The United States has opted to delay blacklisting Chinese AI developer DeepSeek, memory chipmaker ChangXin Memory Technologies, and more than 100 other firms, prioritizing diplomacy over a significant escalation with Beijing.
The Commerce Department’s Entity List, a primary weapon restricting American technology exports, was set for a substantial update. However, internal debates appear to be favoring cautious negotiation over immediate action.
DeepSeek has emerged as a formidable AI developer, releasing models that demonstrated rapid capability gains reportedly built using stockpiled Nvidia H800 processors. While NASA and the Pentagon banned the firm from their devices, a full designation cutting it off from a broader swath of American technology has not materialized. DeepSeek has since begun pivoting toward Huawei’s Ascend hardware.
Similarly, the proposed blacklisting of leading DRAM producer CXMT has faced repeated delays linked directly to the complexity of US-China trade negotiations. Since 2022, Washington's strategy has centered on limiting China’s access to cutting-edge chips and design software.

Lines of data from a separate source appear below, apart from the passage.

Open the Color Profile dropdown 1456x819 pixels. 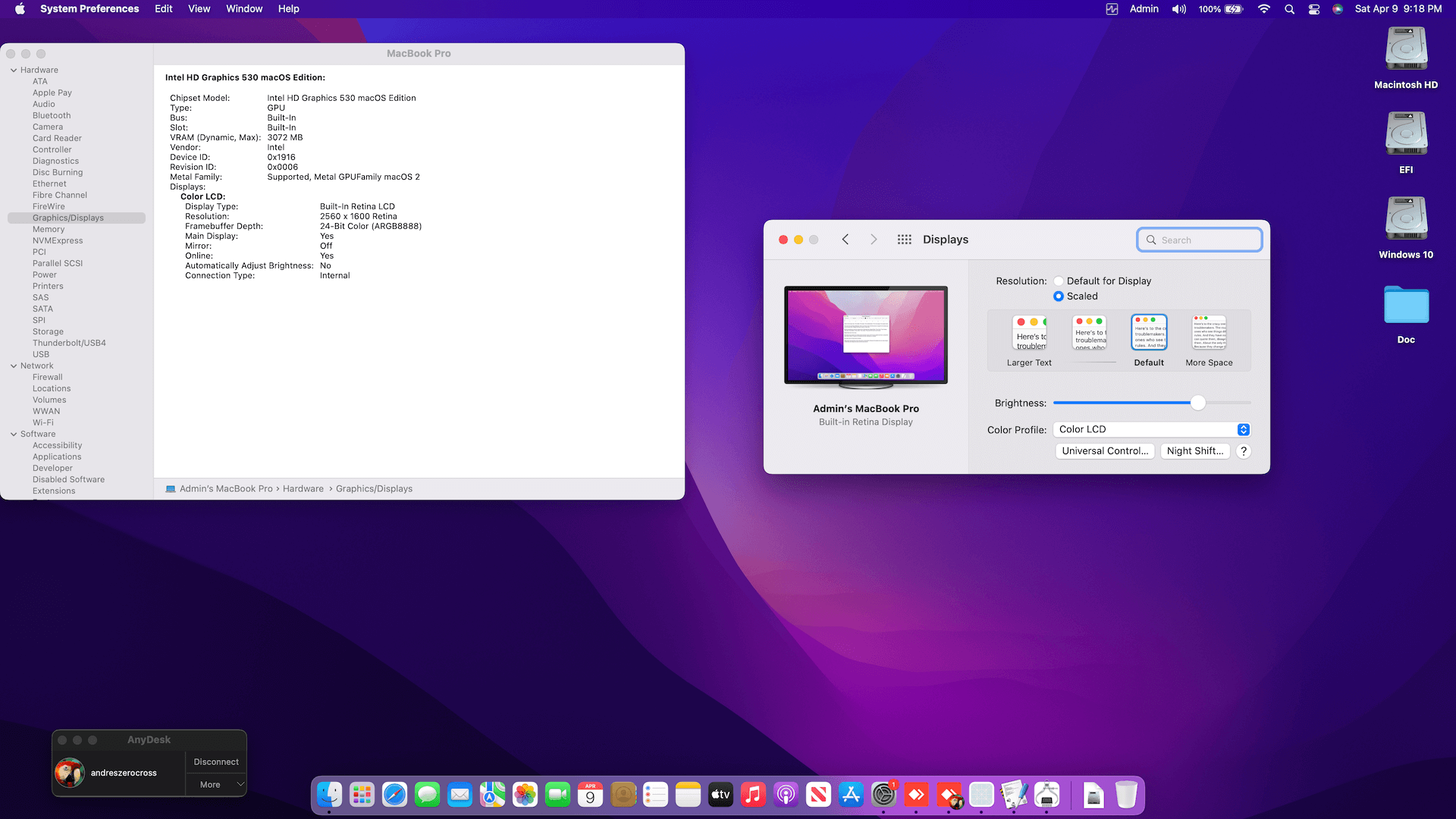click(1151, 429)
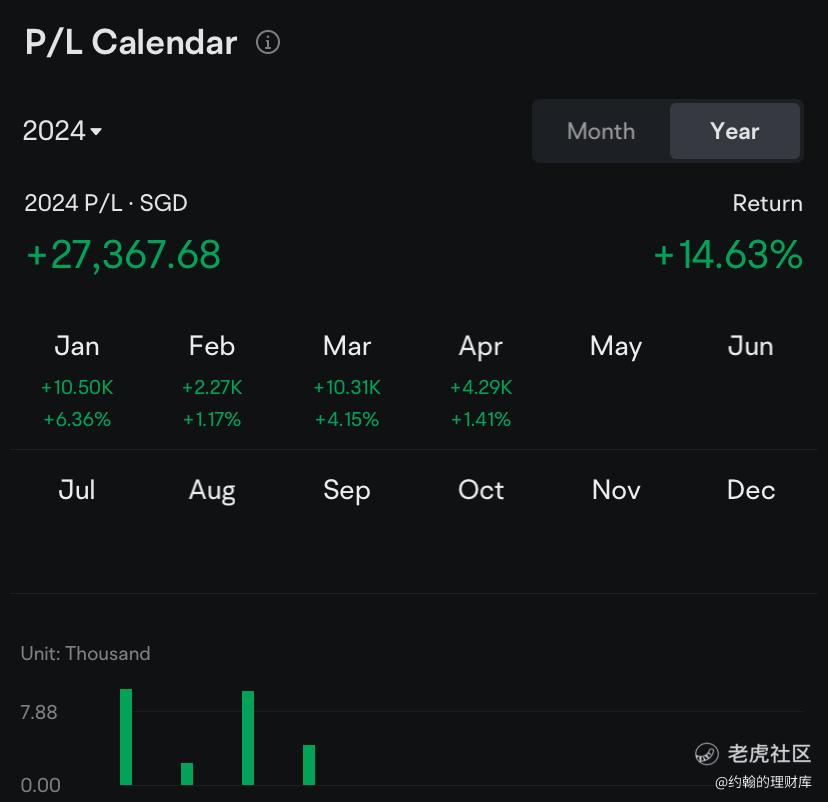Click the May month label
Screen dimensions: 828x802
pyautogui.click(x=616, y=346)
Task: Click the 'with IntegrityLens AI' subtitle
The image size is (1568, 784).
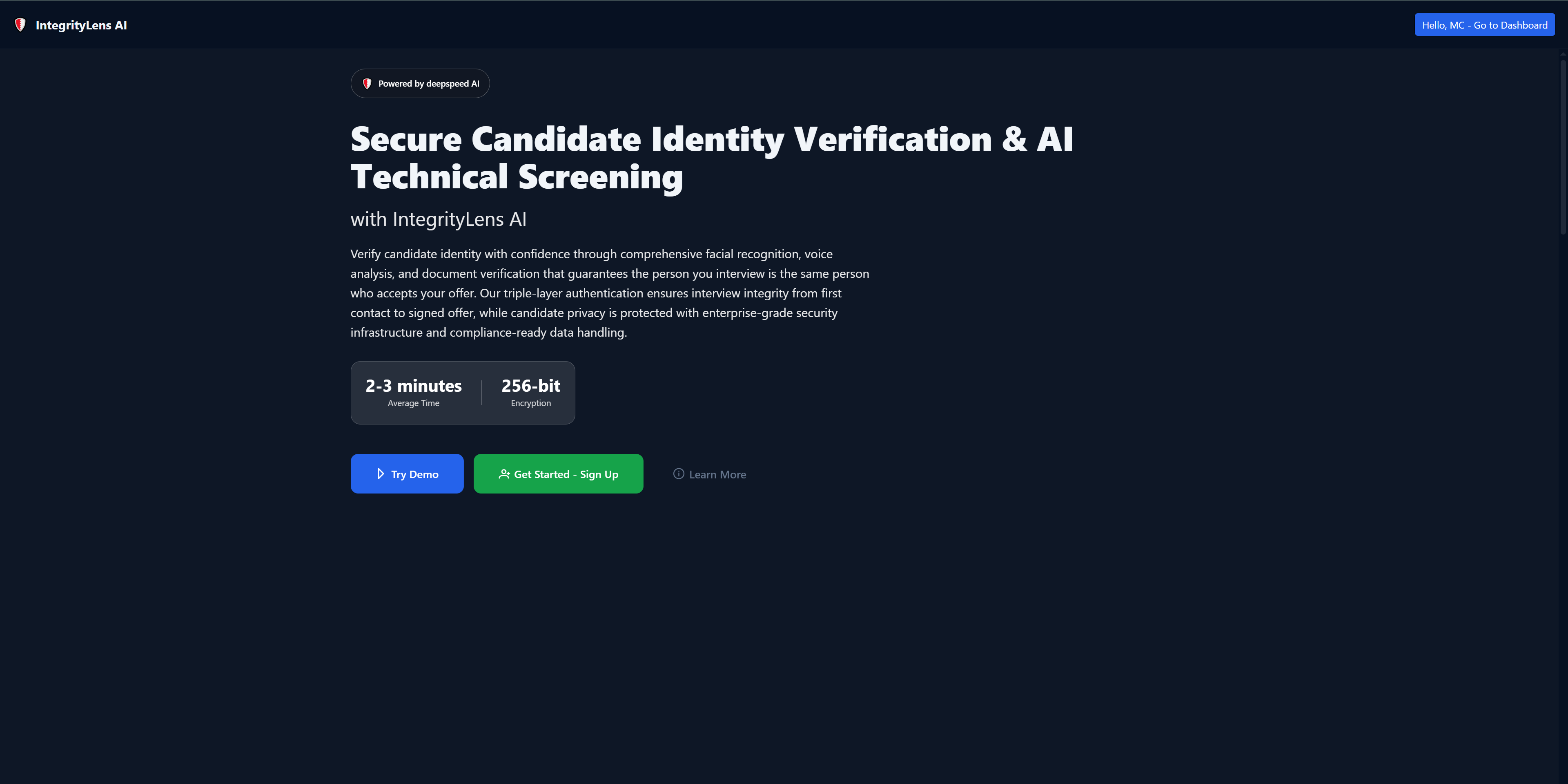Action: [438, 219]
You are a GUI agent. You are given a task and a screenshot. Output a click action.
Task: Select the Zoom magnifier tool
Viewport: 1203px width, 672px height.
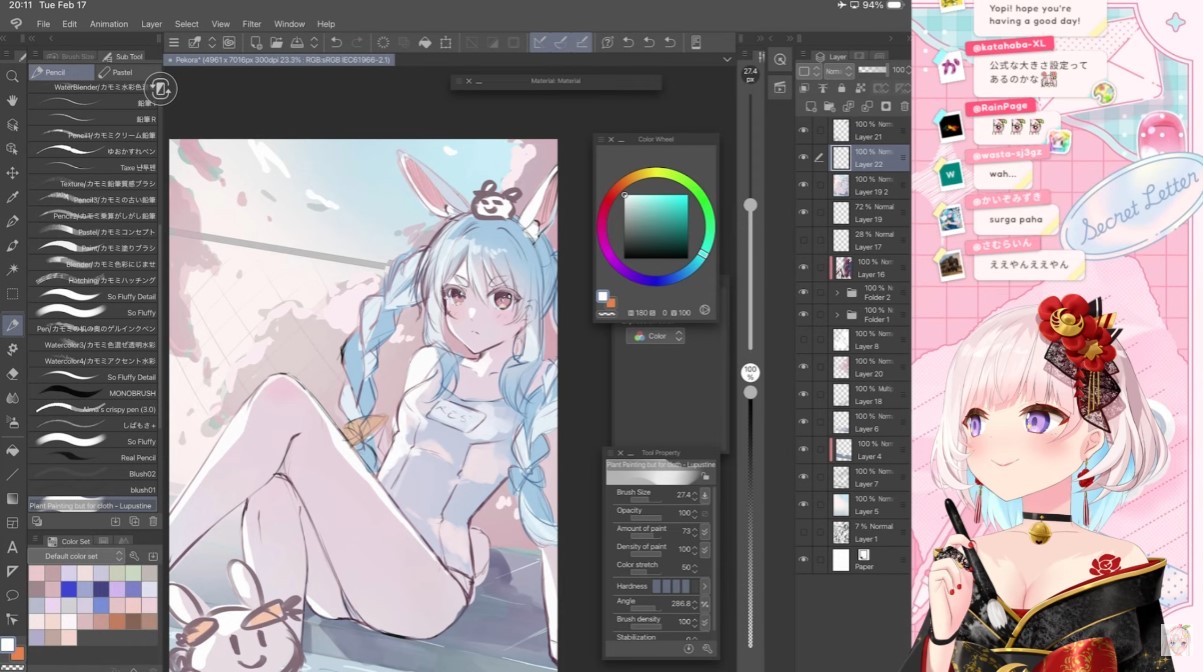point(12,76)
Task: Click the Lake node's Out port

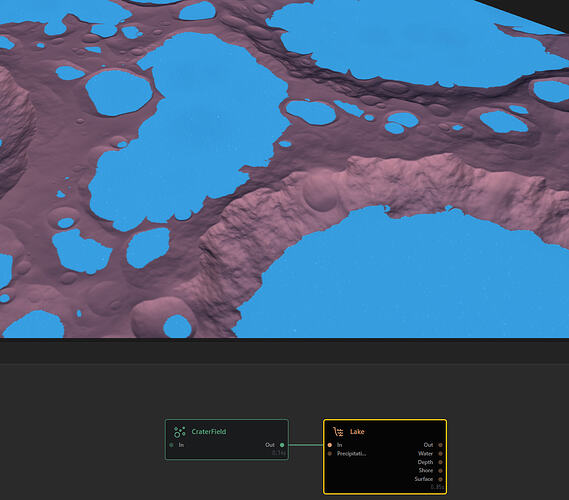Action: tap(440, 445)
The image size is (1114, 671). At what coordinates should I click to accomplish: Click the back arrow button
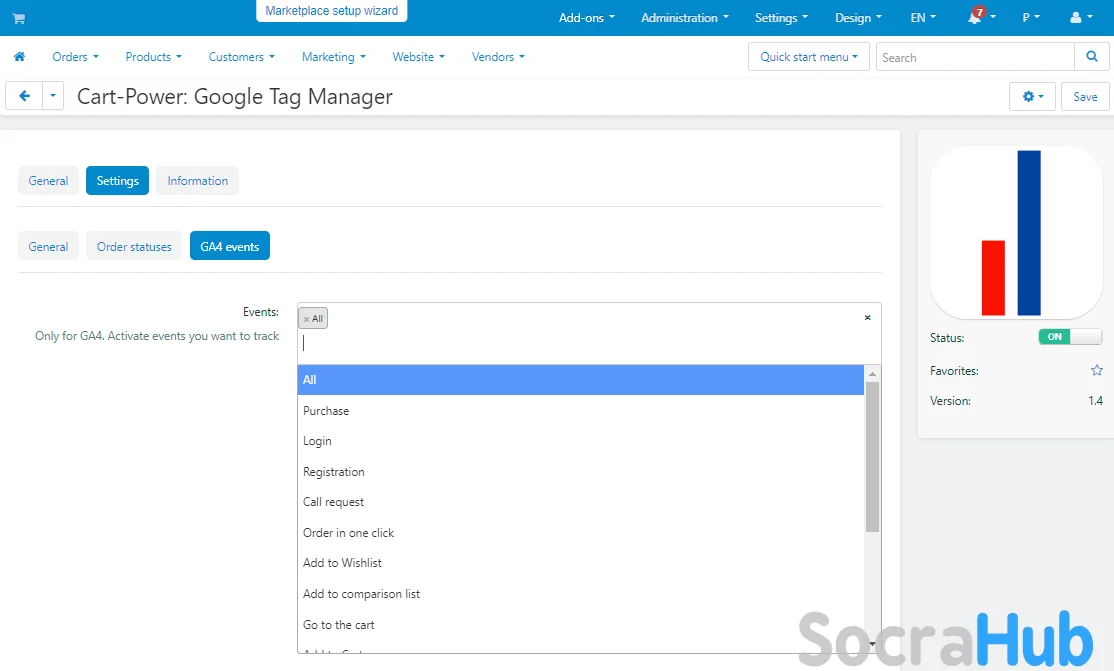point(24,96)
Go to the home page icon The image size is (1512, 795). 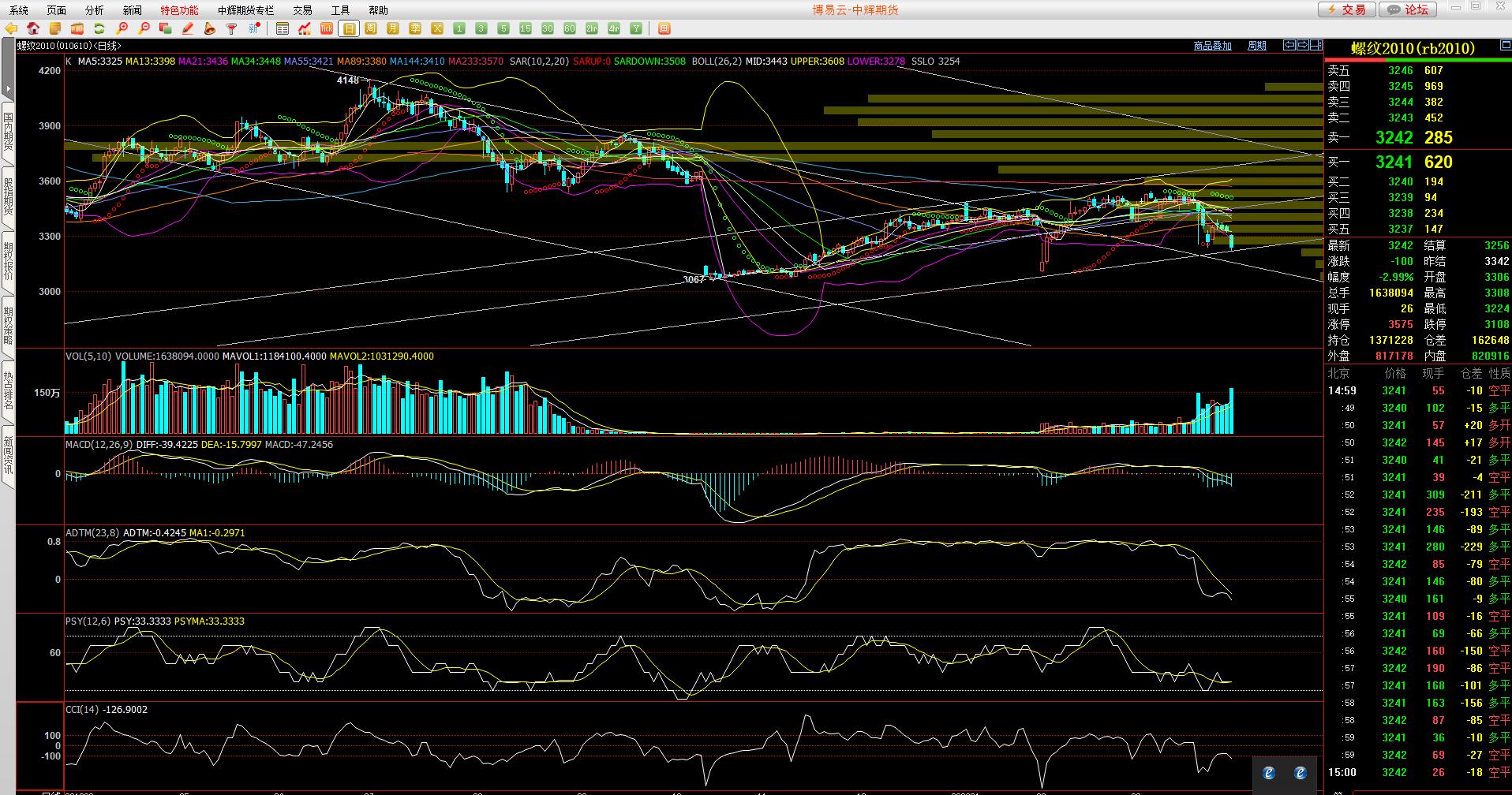pyautogui.click(x=33, y=29)
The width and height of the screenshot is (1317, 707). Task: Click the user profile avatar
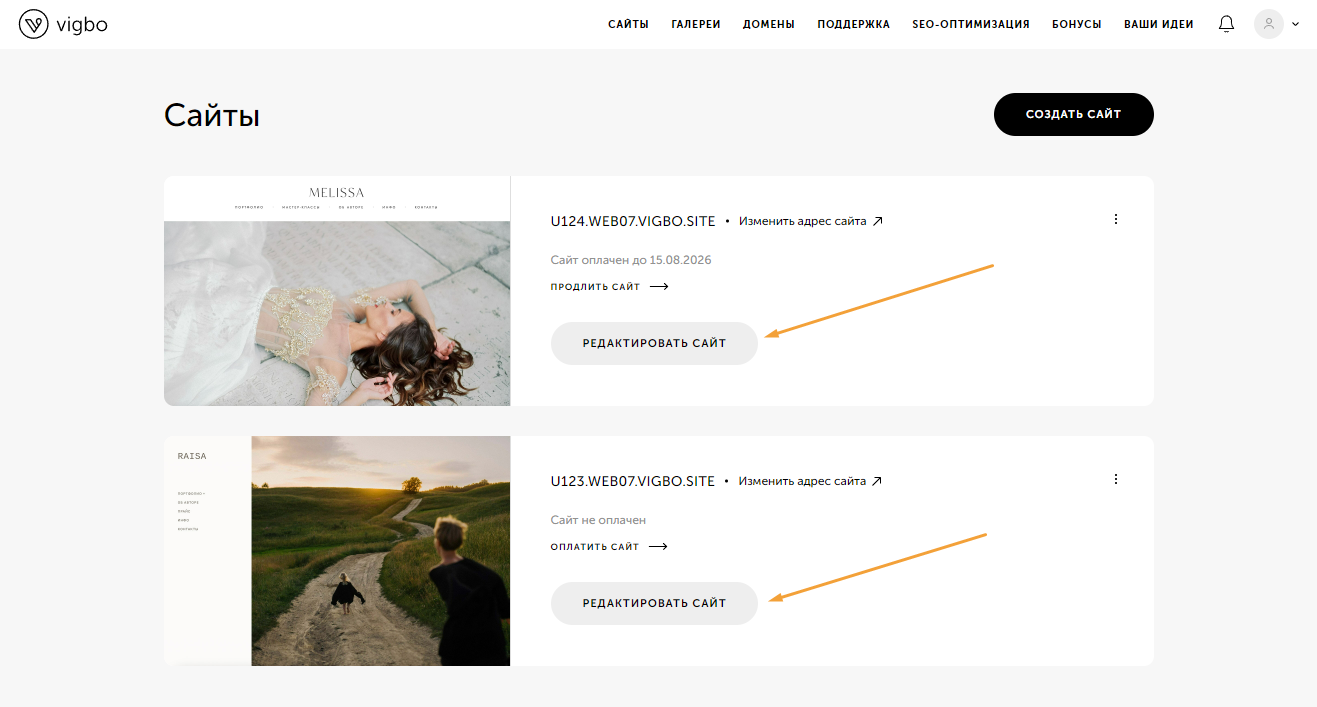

For the domestic chip supply chain, the calculus is complex. A blacklist could disrupt revenue streams for American firms still selling to Chinese customers. Any major disruption to chip supply chains or AI model deployment could ripple into markets where AI-focused assets have attracted significant speculative capital. Investors are closely watching the trade negotiation timeline, as a breakdown could accelerate the blacklisting process dramatically.